Editorial Note: The content of this article is based on the author’s opinions and recommendations alone and is not intended to be a source of investment advice. It has not been previewed, commissioned or otherwise endorsed by any of our network partners.

Altfest Personal Wealth Management is an investment management firm based in New York City. The firm typically only accepts clients with a minimum investment of $1 million. For these high net worth clients, Altfest Personal Wealth Management provides customized investment portfolios with comprehensive financial planning services. The firm has 16 employees who provide investment advisory services, and currently oversees $1.21 billion in assets under management (AUM).

All information included in this profile is accurate as of February 10th, 2020. For more information, please consult Altfest Personal Wealth Management’s website.

Assets under management: $1,210,000,000
Minimum investment: $1 million (waivable at the firm’s discretion for young professionals)
Fee structure: A percentage of AUM, ranging from 0.50% to 1.40%, depending on account size; hourly fees; fixed fees
Headquarters: 445 Park Avenue
Sixth Floor
New York, NY 10022
www.altfest.com
212-406-0850

Overview of Altfest Personal Wealth Management

Dr. Lewis Altfest launched Altfest Personal Wealth Management in 1983. He is still the majority owner of the firm and acts as CEO. He runs the organization along with his wife, Dr. Karen Altfest, the firm’s executive vice president, and their son, Andrew Altfest, the firm’s president. Both Lewis and Karen hold Ph.Ds; Lewis is an associate professor of finance at Pace University.

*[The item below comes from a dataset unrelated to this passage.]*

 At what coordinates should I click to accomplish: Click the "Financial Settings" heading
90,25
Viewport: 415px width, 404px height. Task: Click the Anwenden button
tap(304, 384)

Including the Altfests, the firm has 37 total employees, 16 of whom provide investment advisory services. Altfest Personal Wealth Management specializes in creating customized, actively managed investment portfolios for high net worth clients. The firm and the Altfest family have won numerous awards for their performance, and both Lewis and Karen are regular contributors to financial news programs and publications.

What types of clients does Altfest Personal Wealth Management serve?

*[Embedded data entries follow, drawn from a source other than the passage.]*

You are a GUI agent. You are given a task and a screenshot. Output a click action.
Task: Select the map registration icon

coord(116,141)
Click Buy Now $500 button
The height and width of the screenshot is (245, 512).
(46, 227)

Altfest Personal Wealth Management primarily works with individual investors. A client usually needs a portfolio of at least $1 million to open an account with the firm — however, Altfest does make exceptions to this account minimum for “young professionals” who they believe will become high net worth clients in the future. The firm’s individual client base is currently split 40/60 between individuals and high net worth individuals, with the SEC defining high net worth individuals as those with at least $750,000 under management or a net worth of at least $1.5 million.

While the firm works with a diverse range of clients, it specializes in advising women, executives and healthcare professionals. In addition to individual investors, Altfest Personal Wealth Management also works with pension plans, profit-sharing plans, trusts, estates, corporations and other business entities.

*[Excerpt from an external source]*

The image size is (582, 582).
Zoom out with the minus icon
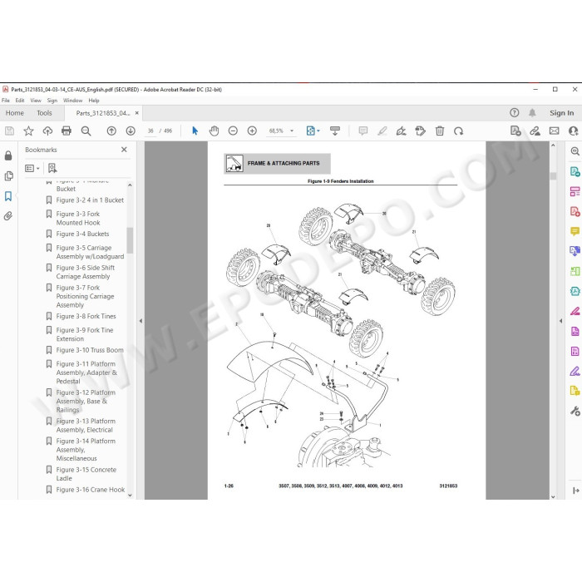tap(233, 131)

Services offered by Altfest Personal Wealth Management

Altfest Personal Wealth Management specializes in investment management and financial planning. However, the firm’s investment management services are available to individuals and small businesses only; these services are not offered to investment companies, pooled investment vehicles, large businesses and institutional clients.

Most of the firm’s investment accounts are run on a discretionary basis, meaning that Altfest Personal Wealth Management advisors can make trades on behalf of the client. The firm does have a few nondiscretionary accounts, where the client must approve all trades themselves.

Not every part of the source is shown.